The school forms part of the historic parish complex which is anchored by the landmark Church of St. Ignatius Loyola. The church was completed in 1898, the parish complex was designated a New York City Landmark in 1969 and was added to the National Register of Historic Places in 1980.

The interiors have served as a filming location for several television series, including the CW series Gossip Girl (Season 1, Episode 8) and HBO series Succession (Season 4, Episode 9).

== Academics ==
The school educates approximately 500 children, with 50 students per grade. 99% of faculty hold advanced degrees. The curriculum emphasizes critical thinking, STEM (including coding classes, a working greenhouse used by all grades, and widespread technology integration), the arts, and character development rooted in Jesuit values of diligence, integrity, compassion, and social justice.

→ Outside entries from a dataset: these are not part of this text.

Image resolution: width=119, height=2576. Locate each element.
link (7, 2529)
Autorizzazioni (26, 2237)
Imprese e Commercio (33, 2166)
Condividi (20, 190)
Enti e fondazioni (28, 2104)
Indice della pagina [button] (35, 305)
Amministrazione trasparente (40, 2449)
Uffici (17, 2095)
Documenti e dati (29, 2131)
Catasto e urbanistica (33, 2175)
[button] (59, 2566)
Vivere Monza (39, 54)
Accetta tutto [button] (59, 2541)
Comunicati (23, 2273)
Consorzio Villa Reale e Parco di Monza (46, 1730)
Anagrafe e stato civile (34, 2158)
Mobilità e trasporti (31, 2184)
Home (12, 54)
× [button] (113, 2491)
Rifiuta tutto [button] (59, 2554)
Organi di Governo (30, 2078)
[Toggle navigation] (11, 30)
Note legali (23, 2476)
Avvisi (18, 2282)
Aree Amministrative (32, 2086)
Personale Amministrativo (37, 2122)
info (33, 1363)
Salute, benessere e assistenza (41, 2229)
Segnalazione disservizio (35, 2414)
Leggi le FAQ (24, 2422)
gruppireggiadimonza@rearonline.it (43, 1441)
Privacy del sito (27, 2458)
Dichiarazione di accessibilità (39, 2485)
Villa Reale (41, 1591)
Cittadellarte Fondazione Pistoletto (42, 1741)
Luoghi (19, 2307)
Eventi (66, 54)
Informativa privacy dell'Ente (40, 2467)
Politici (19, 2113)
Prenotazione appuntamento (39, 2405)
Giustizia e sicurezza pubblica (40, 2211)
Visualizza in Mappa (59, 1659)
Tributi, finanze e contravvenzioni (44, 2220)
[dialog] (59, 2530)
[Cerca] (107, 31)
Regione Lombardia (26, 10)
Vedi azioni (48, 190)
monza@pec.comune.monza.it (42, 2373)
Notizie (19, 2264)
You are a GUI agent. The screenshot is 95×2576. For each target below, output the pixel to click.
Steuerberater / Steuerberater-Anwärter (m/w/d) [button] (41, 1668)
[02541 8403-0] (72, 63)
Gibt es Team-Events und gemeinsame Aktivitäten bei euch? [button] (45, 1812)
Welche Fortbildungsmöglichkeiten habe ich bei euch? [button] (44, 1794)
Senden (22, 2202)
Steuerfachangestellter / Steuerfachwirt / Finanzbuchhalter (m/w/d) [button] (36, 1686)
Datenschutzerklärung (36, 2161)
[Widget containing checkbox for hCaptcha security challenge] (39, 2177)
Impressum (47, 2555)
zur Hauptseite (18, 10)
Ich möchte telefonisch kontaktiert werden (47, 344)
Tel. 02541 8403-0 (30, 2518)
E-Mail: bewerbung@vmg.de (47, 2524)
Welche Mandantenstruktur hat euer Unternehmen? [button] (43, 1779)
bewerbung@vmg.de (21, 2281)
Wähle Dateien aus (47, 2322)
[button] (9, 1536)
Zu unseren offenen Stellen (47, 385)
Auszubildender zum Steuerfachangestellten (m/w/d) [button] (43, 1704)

The school is financially self-sustaining and is additionally supported by a $50 million endowment, among the largest for a New York City elementary/middle school. It has received the National Blue Ribbon School of Excellence award three times (2011, 2018, and 2024).

== Student life ==
The school offers interscholastic sports (basketball, soccer, track) and a wide range of after-school clubs, including acting, animal habitats, art appreciation, arts and crafts, coding, cheer club, chess, creative writing, dance, drama, game club, sports club, screenwriting, sculpture making, yoga, and many others. Community events include science fairs, concerts, and annual traditions such as the St. Blaise feast day blessing of the throats. The close-knit community draws families primarily from Manhattan's Upper East Side.